I dont have GPS coordinates but, If you come out of fort take a right go to the 2 dirt road to the left. turn left. take dirt road down to it makes a hard right. Park truck trail goes off to the left (old logging road.) go down about 250 yds and off to the left you have flooded timber. There is a island about 40' x 20 ' there was some pin oaks on there. the deer and pigs were coming and feeding on them. I walked out with knee boots then but there is some deep holes out there. When I was deer hunting I saw alot of woodies had 4 groups of mallards come in eat acorns. Did not see any deer or pigs. If you live near there it might be a good spot to check out. To far to drive for me, 3hrs. I was out there in late dec. I did see a few snakes we had a warm front come in.
Good Luck and be safe.
Larry

Ps. did see 2 green wing teal 1 day.


----------



## HuntNTails (Dec 4, 2010)

Rem270 said:


> Lol, what is that a jail or factory????



You'll have to figure it out. I will tell you... there is water and mallards there. Just watch the gator if you are wading. 

Can't believe nobody has looked it up yet.


----------



## gsu51 (Dec 5, 2010)

Larry/Trails thanks for the help. Comming out of the deer woods yesterday I stumbled onto what looks like a decent spot I knew it was wet in there but it is really thick but I found a way in I hunkered down to see if anything was coming in well they were already in and were on the way out. About 15 to twenty wood duck and two sets of 4 mallard. Their flight path is not over our property so that's why I didn't see them hunting at all this season.  Pleasant surprise I'll be in there next week.  After church today I'm going to  ride the little satilla and see if I can find a few. Thanks again guys!


----------



## Larry Young Jr (Dec 5, 2010)

gsu51 said:


> Larry/Trails thanks for the help.
> 
> No problem some one should hunt there I dont. 1 hunter helping out another. I think this is what it is all about. Hey if you hunt there let me know how you did.
> Good luck and besafe
> Larry


----------



## HuntNTails (Dec 5, 2010)

gsu51 said:


> Larry/Trails thanks for the help. Comming out of the deer woods yesterday I stumbled onto what looks like a decent spot I knew it was wet in there but it is really thick but I found a way in I hunkered down to see if anything was coming in well they were already in and were on the way out. About 15 to twenty wood duck and two sets of 4 mallard. Their flight path is not over our property so that's why I didn't see them hunting at all this season.  Pleasant surprise I'll be in there next week.  After church today I'm going to  ride the little satilla and see if I can find a few. Thanks again guys!

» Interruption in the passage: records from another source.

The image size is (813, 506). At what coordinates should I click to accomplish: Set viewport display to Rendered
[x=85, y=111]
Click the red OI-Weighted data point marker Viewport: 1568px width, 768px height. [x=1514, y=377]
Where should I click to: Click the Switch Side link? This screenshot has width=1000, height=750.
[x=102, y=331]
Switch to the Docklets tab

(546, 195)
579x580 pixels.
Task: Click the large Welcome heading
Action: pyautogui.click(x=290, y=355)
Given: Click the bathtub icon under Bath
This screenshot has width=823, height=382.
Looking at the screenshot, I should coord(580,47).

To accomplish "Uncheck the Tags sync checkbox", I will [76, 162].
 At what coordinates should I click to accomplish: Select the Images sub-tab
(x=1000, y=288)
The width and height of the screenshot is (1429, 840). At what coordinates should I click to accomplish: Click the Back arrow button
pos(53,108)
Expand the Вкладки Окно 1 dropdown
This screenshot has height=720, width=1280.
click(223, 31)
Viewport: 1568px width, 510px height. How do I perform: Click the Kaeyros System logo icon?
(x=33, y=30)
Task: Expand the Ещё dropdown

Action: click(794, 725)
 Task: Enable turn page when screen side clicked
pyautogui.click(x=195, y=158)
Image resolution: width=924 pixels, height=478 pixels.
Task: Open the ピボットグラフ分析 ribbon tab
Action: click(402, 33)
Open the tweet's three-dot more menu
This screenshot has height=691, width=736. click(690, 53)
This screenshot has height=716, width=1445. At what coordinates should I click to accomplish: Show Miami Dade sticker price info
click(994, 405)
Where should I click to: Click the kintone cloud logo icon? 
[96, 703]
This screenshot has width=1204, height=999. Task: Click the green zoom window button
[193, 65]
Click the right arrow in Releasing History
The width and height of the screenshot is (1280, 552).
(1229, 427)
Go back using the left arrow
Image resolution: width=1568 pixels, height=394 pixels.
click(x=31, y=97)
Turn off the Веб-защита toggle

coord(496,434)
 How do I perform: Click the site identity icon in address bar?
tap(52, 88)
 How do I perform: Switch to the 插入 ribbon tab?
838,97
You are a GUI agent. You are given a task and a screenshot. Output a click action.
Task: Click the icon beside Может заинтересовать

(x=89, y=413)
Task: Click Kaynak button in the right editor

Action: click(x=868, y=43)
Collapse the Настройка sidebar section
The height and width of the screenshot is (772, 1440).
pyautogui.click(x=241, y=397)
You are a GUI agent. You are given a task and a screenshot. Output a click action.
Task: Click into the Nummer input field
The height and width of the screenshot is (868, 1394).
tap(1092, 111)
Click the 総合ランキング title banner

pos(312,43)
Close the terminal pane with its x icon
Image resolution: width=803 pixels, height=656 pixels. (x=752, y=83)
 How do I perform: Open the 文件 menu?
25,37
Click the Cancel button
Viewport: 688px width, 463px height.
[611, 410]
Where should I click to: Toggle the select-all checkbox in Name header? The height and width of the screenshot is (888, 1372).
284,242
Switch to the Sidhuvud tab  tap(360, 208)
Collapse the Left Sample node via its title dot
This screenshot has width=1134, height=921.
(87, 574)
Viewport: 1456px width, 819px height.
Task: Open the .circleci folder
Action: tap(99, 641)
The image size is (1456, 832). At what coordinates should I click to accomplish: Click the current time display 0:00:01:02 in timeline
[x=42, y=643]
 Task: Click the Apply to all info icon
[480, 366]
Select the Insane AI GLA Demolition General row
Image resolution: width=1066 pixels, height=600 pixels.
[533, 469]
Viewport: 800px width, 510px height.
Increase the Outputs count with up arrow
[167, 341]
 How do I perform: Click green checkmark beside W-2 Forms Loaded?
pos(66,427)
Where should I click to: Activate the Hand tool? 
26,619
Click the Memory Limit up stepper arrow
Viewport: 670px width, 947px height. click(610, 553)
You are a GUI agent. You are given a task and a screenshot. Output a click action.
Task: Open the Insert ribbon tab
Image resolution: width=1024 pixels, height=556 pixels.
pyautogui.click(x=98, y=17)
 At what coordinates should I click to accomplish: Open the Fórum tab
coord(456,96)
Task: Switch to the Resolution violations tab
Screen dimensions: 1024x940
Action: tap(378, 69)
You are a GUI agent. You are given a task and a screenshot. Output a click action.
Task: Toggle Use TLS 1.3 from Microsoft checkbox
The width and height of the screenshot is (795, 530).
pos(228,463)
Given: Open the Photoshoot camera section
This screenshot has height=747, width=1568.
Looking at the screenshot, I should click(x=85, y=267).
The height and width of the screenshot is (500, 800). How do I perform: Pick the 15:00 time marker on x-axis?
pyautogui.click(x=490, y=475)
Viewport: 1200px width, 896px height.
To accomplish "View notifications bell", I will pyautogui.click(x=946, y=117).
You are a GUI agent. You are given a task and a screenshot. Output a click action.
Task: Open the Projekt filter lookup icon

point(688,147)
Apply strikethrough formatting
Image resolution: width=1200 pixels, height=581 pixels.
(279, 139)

Good luck. There is a lot of work that goes on each season with scouting and all. You just gotta get out there and beat some bushes down.


----------



## Public Land Prowler (Dec 5, 2010)

Larry Young Jr said:


> I dont have GPS coordinates but, If you come out of fort take a right go to the 2 dirt road to the left. turn left. take dirt road down to it makes a hard right. Park truck trail goes off to the left (old logging road.) go down about 250 yds and off to the left you have flooded timber. There is a island about 40' x 20 ' there was some pin oaks on there. the deer and pigs were coming and feeding on them. I walked out with knee boots then but there is some deep holes out there. When I was deer hunting I saw alot of woodies had 4 groups of mallards come in eat acorns. Did not see any deer or pigs. If you live near there it might be a good spot to check out. To far to drive for me, 3hrs. I was out there in late dec. I did see a few snakes we had a warm front come in.
> Good Luck and be safe.
> Larry
> 
> Ps. did see 2 green wing teal 1 day.


That's the AIA ain't it gsubo?..lol


----------



## gsu51 (Dec 6, 2010)

Guys I gotta share my findings!  Especially after you all were so patient with me.  Well after church I went scouting for ducks, one thing I hadn't done.  Usually my stepdad has all that taken care of all I do is go and shoot.  Anyway, yesterday went looking at some likely places well what I found was a freakin treasure trove.  In a beaver pond on our property I found the mother load.  It was around 2:30 and this place was loaded to the gills with birds.  The pond is only 2-3 acres.  Well I snuk up close enough without scaring birds to see their little heads swiming around in the pond. Then snuk out.  My question is this.  I don't think those birds fly in there in the morning cause I have a deer stand not far from there and haven't seen any during my hunts nor in the afternoon.  It is a possibility they fly in on another flight path.  However I didn't think ducks fly in and hang all day if they aren't under pressure.  I suspect they are coming in mid day.  Is it typical for birds to hang on to their morning waters?  Im going to have the pa inlaw keep his eyes peeled during the day to see if they are coming in then.  I'll be at work.


----------



## Rem270 (Dec 6, 2010)

Depends on the birds, some like to stay a while, others feed and then go. If something spooks em they might all leave.  Best thing to do is go in and plan on hunting all morning and see how they work.  I have found some birds regularly go to holes on a routine, barring weird weather or pressure. Good luck!!!


----------



## Rem270 (Dec 6, 2010)

HuntNTails said:


> You'll have to figure it out. I will tell you... there is water and mallards there. Just watch the gator if you are wading.
> 
> Can't believe nobody has looked it up yet.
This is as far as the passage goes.